━━━ Provided text

No. 20-2052, 2024 WL 445955 (4th Cir. Feb. 6, 2024)

The U.S. Court of Appeals for the Fourth Circuit affirmed a decision of the trial court that granted summary judgment to a policyholder after the West Virginia Supreme Court answered a certified question clarifying that the state’s law would apply a continuous trigger approach to long-tail exposure claims.

Sistersville Tank Works, Inc. (STW) was founded in 1984 and deals in the chemical storage industry. From 1985 to 2010, it purchased commercial general liability insurance policies from Westfield Insurance Company (Westfield).

In 2016 and 2017, three former STW employees filed suit against STW alleging bodily injuries from exposure to liquids, fumes and vapors discharged from STW’s tanks during their employment, resulting in cancer diagnoses. Westfield declined to defend STW in the disputes, and subsequently filed suit in the U.S. District Court for the Northern District of West Virginia in 2018, seeking an order declaring that it had no duty to provide coverage because the former employees had been diagnosed with cancer years after the policies expired.

The trial court found that Westfield’s policies were ambiguous as to “when an injury ‘occurs during the policy period,’” and ruled in favor of STW’s position that the injuries occurred during the policy periods. Westfield appealed the decision.. The appellate court certified a question to the West Virginia Supreme Court, asking the West Virginia Supreme Court to determine what theory should be used to determine when the policy is triggered.

The Supreme Court responded that “‘[a]fter careful review of the language used in the [insurance] policy,” its “answer to the question is that a ‘continuous trigger’ theory applies to the policy.’” Based on the answer from the Supreme Court, the appellate court held that the former employees’ suits fell within the coverage of STW’s policies under the continuous trigger theory, thereby affirming the federal trial court’s decision.

By: Shantinique Brooks


PIP Coverage for Vehicle Maintenance – Michigan

Bellmore v. Friendly Oil Change, Inc. et al.
No. 164534, --- N.W.3d ---, 2024 WL 478086 (Mich. Feb. 7, 2024)

The Michigan Supreme Court reversed a finding of the state’s Court of Appeals and held that, under Michigan’s No-Fault Act, a plaintiff was entitled to Personal Injury Protection (PIP) benefits for injuries sustained when she fell into a service pit while she was participating in the maintenance of her vehicle.

The plaintiff Karen Bellmore (Bellmore) took her motor vehicle to an oil change facility to have it serviced. When her vehicle was parked over the service pit that the facility used to perform the oil change, the service technician noticed a filter that needed to be replaced. The service technician directed Bellmore to approach the front of her vehicle to examine the filter and approve its replacement. As Bellmore approached her vehicle, she tripped or slipped and fell into the service pit underneath her vehicle.

━━━━━━

[Directions]:
A. Answer these questions from the case summaries, marking each answer to match:
(i) In what year was Sistersville Tank Works founded?
(ii) In which court did Westfield file suit in 2018?
(iii) What did the service technician notice once Bellmore's vehicle was parked over the service pit?
B. Say whether each statement agrees with the case summaries. Answer yes or no for each, and quote the words that decide it.
(i) STW bought commercial general liability policies from Westfield from 1985 to 2010.
(ii) The Michigan Supreme Court upheld the finding of the state's Court of Appeals.
(iii) Westfield agreed to defend STW in the suits brought by the former employees.
The material after this text is separate from it.

━━━ Data to examine

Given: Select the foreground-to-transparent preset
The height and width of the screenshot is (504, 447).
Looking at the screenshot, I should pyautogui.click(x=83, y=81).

━━━━━━
━━━ Data to examine

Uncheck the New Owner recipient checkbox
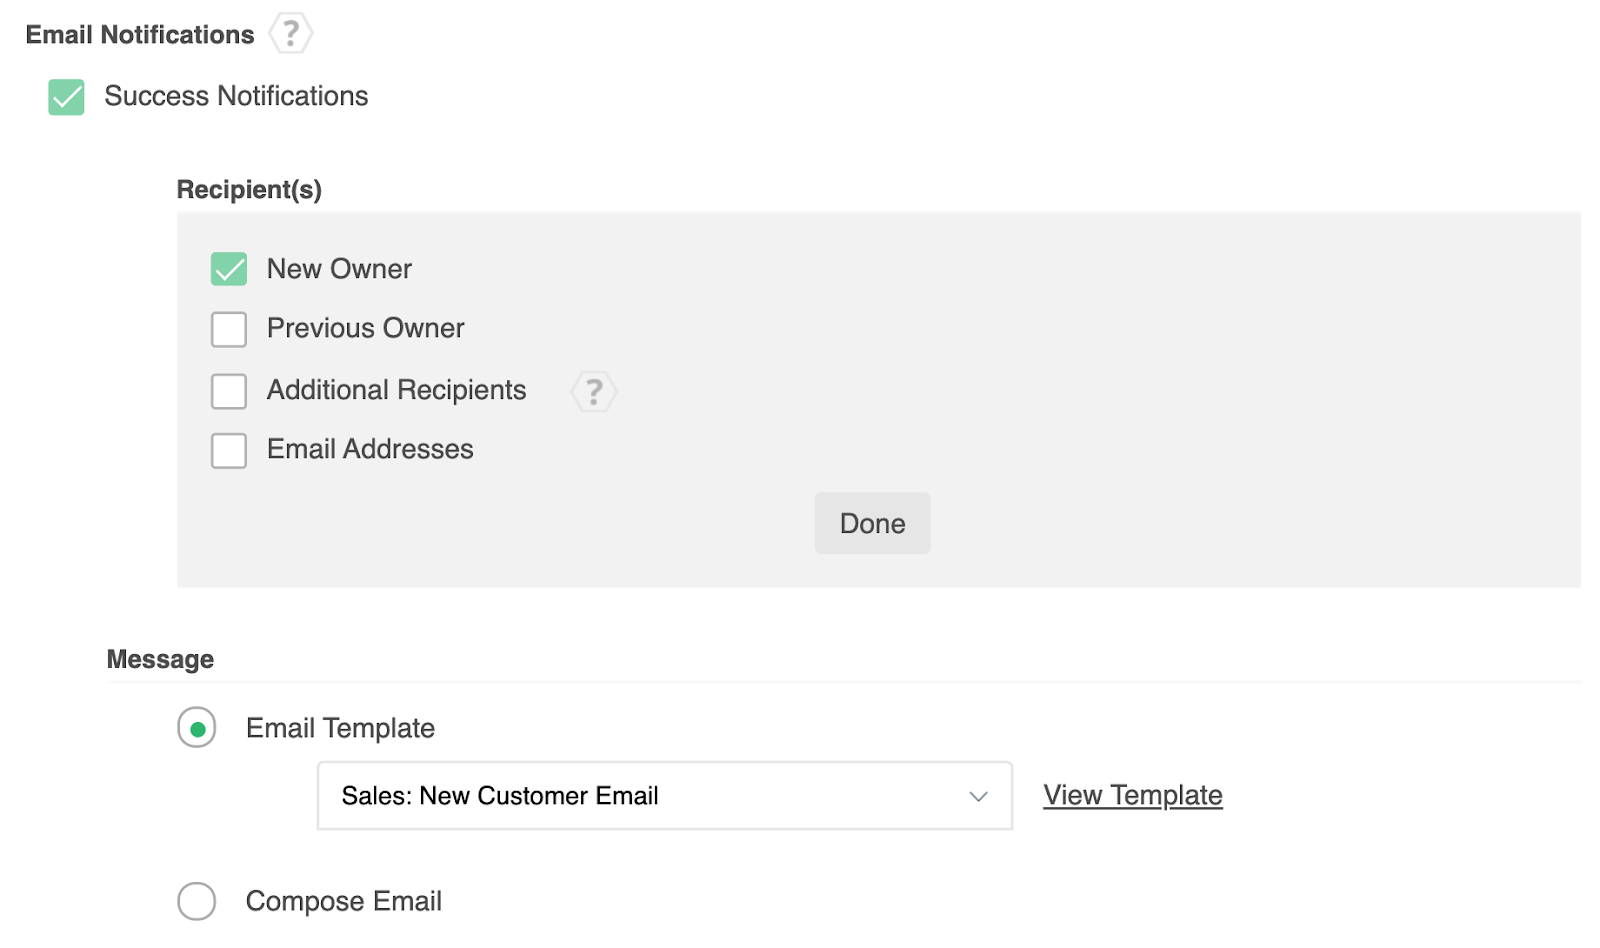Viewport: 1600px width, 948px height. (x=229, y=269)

━━━━━━
━━━ Data to examine

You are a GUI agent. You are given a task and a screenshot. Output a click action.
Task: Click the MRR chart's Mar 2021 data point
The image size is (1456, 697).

━━━━━━

[Answers provided]:
A.
(i) 1984
(ii) The U.S. District Court for the Northern District of West Virginia
(iii) A filter that needed to be replaced

B.
(i) Yes: "From 1985 to 2010, it purchased commercial general liability insurance policies from Westfield Insurance Company (Westfield)."
(ii) No: "The Michigan Supreme Court reversed a finding of the state’s Court of Appeals"
(iii) No: "Westfield declined to defend STW in the disputes"